THE PERFORMANCE OF BEING LIKED…
It’s a strange thing to be hyper-aware of how you’re being perceived.
It’s like having a mirror in every room not just one that shows your reflection, but one that reflects the thoughts and feelings of everyone around you.
I can walk into a room and almost instantly feel the atmosphere, see the micro-expressions, sense the emotional temperature. I know who’s interested, who’s disengaged, who’s bored. And without even deciding to, I start performing.
It’s not always big and obvious, it can be subtle. A story shaped to make someone laugh. A shift in tone to keep them comfortable. Asking a question I know will make them feel seen. But underneath it all, there’s a deep wiring: if they feel good, I’m safe.
And here’s where the Enneagram lens comes in:
For Type Twos, this looks like people-pleasing as survival. The compulsion to make others feel cared for, so they’ll keep you close. The subtle belief: If I’m not warm, helpful, or attuned, they’ll forget me.
For Type Threes, this can shift into performance. Adapting your image to what the room wants to see, playing the part that gets you admired, respected, or praised. The belief: If I don’t impress, I’ll be invisible.
The danger is, it works.
I’ve built trust quickly in my career. I’ve been known as the fun one in friendship groups. I’ve been praised for my warmth, my energy, my ability to “bring the room alive.” But what people don’t always see is the quiet cost: the moments where I want to just sit in stillness, say nothing, and still be chosen.
Sometimes, I catch myself mid-conversation wanting to retreat, to stop scanning for signs of disconnection and just be in my own skin. And it’s hard. Because hyper-awareness doesn’t have an off switch. The same skill that helps me create safe spaces for others also keeps me performing, even when I don’t want to.
That’s the inner conflict for Twos and Threes: the gift of reading a room can just as easily become the burden of never leaving the stage.

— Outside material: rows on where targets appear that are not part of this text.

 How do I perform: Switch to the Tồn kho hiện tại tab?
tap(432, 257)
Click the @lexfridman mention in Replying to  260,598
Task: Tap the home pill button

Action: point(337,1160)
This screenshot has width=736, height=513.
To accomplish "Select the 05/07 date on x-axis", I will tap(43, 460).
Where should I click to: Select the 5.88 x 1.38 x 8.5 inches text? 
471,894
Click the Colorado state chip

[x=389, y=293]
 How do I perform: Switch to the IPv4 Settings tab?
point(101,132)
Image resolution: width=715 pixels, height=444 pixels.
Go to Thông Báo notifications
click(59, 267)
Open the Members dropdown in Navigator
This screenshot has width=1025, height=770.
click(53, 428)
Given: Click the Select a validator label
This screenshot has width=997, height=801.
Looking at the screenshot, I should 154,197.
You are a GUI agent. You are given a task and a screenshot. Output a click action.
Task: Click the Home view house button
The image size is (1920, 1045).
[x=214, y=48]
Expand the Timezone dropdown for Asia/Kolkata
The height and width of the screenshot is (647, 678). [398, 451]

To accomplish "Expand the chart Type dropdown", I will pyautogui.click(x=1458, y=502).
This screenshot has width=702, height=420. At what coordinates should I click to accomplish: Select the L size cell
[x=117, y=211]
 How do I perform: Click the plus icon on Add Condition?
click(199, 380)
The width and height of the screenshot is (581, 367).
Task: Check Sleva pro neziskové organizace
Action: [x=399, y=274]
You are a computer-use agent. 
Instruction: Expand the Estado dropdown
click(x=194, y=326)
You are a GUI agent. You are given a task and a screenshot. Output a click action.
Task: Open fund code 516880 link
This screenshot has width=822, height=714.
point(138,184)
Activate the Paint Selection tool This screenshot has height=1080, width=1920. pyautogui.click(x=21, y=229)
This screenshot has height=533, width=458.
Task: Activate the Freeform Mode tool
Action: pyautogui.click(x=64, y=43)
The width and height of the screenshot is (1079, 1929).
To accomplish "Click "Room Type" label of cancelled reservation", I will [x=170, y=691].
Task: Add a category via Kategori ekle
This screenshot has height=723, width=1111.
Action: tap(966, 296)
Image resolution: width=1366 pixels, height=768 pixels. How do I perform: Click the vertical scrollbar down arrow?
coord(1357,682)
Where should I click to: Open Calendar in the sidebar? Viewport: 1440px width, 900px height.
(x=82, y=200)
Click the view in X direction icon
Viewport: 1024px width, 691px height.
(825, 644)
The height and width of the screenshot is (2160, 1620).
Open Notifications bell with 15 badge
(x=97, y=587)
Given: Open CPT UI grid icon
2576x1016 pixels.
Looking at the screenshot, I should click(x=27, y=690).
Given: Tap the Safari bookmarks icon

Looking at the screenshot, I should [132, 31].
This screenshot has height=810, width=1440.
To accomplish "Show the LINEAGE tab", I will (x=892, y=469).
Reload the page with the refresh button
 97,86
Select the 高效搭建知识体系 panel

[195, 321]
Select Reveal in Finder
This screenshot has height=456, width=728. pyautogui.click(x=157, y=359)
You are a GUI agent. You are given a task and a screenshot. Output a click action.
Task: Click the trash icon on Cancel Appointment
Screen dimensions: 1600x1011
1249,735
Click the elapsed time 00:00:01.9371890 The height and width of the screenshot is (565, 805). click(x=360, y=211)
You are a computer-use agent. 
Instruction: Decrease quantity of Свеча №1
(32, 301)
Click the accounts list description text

Breaking the pattern isn’t about killing the part of me that can read people. That’s a gift. It’s about letting that gift be a choice, not a compulsion. It’s about finding moments where I let the silence breathe, even if it feels awkward. It’s about trusting that the people who matter will still choose me when I’m still.
Because slowly, I’m learning that the real measure of connection isn’t how well I perform.
It’s how safely I can stop performing.